Here's how I approach my job, and how coverage helps.
I divide the code under test into three categories.
· High risk code could cause severe damage (wipe out data, give non-obviously wrong answers that might cost a user a lot of money), or has many users (so the cost of even minor bugs is multiplied), or seems likely to have many mistakes whose costs will add up (it was a tricky algorithm, or it talks to an ill defined and poorly-understood interface, or I've already found an unusual number of problems).
· Low risk code is unlikely to have bugs important enough to stop or delay a shipment, even when all the bugs are summed together. They would be annoyance bugs in inessential features, ones with simple and obvious workarounds.
· Medium risk code is somewhere in between. Bugs here would not be individually critical, but having too many of them would cause a schedule slip. There's good reason to find and fix them as soon - and as cheaply - as possible. But there are diminishing returns here - time spent doing a more thorough job might better be spent on other tasks.

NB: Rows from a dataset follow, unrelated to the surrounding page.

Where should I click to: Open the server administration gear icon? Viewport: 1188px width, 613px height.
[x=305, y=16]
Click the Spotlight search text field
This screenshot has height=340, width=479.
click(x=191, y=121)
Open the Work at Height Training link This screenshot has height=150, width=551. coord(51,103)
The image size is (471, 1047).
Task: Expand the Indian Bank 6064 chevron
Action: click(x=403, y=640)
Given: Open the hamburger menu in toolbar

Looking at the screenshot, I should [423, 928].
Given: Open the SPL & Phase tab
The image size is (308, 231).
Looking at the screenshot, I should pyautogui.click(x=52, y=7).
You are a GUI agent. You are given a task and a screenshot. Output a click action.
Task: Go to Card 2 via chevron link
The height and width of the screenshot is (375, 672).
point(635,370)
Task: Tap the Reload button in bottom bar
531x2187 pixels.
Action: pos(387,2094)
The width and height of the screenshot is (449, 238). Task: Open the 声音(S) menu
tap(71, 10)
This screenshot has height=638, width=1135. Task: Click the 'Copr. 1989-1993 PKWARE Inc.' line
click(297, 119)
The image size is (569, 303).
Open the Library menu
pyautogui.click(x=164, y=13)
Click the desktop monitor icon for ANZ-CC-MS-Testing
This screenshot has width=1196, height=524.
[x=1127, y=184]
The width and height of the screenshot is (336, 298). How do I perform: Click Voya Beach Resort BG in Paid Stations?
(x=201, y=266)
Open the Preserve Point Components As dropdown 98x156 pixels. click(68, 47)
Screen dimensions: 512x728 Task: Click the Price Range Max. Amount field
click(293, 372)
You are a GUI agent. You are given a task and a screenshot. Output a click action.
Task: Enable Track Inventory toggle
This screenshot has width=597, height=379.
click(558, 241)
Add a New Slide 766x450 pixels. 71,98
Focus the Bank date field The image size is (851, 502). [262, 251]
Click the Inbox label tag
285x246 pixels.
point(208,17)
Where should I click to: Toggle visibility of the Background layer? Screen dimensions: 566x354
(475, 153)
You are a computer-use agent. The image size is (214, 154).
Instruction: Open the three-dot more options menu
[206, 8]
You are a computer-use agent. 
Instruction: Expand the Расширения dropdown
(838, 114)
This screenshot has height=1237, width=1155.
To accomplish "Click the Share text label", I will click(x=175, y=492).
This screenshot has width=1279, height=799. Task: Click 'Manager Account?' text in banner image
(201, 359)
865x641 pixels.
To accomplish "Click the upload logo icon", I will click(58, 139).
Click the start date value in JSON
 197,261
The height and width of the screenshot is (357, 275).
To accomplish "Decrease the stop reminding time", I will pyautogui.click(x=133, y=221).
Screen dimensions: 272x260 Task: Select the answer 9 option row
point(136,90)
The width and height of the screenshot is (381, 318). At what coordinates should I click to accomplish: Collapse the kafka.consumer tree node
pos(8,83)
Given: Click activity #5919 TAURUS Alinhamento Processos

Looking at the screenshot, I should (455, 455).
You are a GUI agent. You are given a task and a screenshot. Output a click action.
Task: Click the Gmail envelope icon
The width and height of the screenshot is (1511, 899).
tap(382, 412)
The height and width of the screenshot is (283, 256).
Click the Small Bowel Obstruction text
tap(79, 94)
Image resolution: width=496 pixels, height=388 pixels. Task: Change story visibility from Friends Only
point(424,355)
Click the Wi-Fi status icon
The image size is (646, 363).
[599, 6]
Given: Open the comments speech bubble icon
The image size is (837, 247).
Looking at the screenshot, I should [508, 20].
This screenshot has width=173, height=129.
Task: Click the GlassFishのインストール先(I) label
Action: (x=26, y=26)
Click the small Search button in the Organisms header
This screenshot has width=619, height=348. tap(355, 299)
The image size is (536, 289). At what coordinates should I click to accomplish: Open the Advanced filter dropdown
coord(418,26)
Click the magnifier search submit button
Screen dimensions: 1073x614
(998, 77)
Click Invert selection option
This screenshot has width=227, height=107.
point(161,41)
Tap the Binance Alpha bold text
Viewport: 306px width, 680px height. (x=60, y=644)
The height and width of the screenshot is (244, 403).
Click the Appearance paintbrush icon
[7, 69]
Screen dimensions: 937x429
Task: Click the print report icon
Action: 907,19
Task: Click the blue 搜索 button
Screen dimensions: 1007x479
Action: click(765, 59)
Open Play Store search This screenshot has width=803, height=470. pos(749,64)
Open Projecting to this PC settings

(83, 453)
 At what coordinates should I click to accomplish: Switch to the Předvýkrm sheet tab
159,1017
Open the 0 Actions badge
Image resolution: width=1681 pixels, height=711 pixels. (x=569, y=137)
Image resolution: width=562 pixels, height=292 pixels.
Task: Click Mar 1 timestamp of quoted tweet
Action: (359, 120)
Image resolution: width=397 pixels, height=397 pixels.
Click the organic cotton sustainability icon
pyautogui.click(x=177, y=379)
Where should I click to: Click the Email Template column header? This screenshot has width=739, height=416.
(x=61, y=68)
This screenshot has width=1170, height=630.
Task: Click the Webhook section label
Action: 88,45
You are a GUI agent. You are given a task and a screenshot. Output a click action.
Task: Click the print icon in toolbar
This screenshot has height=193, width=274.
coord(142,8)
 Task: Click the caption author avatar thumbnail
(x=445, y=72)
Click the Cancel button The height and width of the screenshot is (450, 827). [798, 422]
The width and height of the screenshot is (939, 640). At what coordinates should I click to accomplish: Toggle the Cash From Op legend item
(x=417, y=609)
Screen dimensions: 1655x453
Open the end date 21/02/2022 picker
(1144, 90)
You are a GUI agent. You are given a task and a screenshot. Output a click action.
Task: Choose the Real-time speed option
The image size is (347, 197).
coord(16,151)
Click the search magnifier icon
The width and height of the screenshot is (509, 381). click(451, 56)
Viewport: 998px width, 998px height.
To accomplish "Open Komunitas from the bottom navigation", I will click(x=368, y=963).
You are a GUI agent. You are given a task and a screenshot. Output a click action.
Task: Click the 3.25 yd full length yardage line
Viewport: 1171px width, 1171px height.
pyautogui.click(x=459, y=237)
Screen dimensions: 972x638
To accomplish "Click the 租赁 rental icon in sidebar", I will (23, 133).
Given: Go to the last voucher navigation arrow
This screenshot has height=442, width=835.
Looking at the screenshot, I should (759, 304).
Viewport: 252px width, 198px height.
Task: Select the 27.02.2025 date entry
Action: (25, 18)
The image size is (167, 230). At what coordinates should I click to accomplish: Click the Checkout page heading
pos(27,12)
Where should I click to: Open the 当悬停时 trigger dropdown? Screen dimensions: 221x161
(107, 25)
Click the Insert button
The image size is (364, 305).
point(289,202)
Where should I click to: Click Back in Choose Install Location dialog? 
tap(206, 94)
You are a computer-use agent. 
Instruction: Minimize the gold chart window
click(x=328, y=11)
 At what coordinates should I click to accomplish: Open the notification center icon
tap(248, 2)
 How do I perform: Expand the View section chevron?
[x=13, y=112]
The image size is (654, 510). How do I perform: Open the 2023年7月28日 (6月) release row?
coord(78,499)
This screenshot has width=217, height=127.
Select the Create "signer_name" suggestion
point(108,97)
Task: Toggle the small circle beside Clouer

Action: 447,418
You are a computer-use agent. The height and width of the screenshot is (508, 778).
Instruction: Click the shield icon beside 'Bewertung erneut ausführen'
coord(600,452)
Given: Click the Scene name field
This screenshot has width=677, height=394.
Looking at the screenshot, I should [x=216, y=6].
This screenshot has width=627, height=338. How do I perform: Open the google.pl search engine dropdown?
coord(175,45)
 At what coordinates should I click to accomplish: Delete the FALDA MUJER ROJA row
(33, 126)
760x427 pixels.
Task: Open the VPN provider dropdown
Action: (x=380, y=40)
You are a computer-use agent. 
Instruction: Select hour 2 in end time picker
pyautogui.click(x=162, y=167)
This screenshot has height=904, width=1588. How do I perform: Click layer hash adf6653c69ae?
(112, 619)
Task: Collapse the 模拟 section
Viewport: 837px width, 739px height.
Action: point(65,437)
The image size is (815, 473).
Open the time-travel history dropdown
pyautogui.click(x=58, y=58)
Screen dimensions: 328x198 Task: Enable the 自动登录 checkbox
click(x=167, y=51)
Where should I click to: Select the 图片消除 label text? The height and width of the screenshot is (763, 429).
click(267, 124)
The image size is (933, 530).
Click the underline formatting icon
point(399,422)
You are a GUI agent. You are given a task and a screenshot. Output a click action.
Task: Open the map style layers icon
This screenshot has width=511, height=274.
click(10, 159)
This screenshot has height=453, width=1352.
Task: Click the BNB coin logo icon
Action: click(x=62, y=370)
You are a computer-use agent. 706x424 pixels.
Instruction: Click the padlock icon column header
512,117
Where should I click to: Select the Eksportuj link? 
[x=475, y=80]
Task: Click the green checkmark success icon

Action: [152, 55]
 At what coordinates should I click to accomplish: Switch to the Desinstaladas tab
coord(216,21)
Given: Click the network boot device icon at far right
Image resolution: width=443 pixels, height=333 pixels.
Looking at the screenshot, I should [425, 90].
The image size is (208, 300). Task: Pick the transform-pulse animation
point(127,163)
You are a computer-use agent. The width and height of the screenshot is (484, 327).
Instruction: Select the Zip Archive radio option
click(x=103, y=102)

Clearly, these are not hard-and-fast categories. I have no algorithm that takes in code and spits out "high", "medium", or "low". The categories blend together, of course, and where debatable code lands probably don’t matter much. I also oversimplify by treating risk as being monolithic. In reality, some medium risk code might be high risk with respect to certain types of failures, and I would tailor the type of testing to the blend of risks.
I test the high risk code thoroughly. I use up most of the remaining time testing the medium risk code. I don’t intentionally test the low risk code. I might hope that it gets exercised incidentally by tests that target higher-risk code, but I will not make more than a trivial, offhand effort to cause that to happen.
When nearing the end of a testing effort (or some milestone within it), I'll check coverage.
· Since high risk code is tested thoroughly, I expect good coverage and I handle missed coverage as described earlier.
· I expect lower coverage for medium risk code. I will scan the detailed coverage log relatively quickly, checking it to see whether I overlooked something – whether the missed coverage suggests cases that I'd really rather a customer weren’t the first person to try. I won't spend any more time handling coverage results than I would for thorough testing (even though there's more missed coverage to handle).
· The coverage for low risk code is pretty uninteresting. My curiosity might be piqued if a particular routine, say, was never entered. I might consider whether there's an easy way to quickly try it out, but I won't do more. So, again, coverage serves its purpose: I spend a little time using it to find omissions in my test design.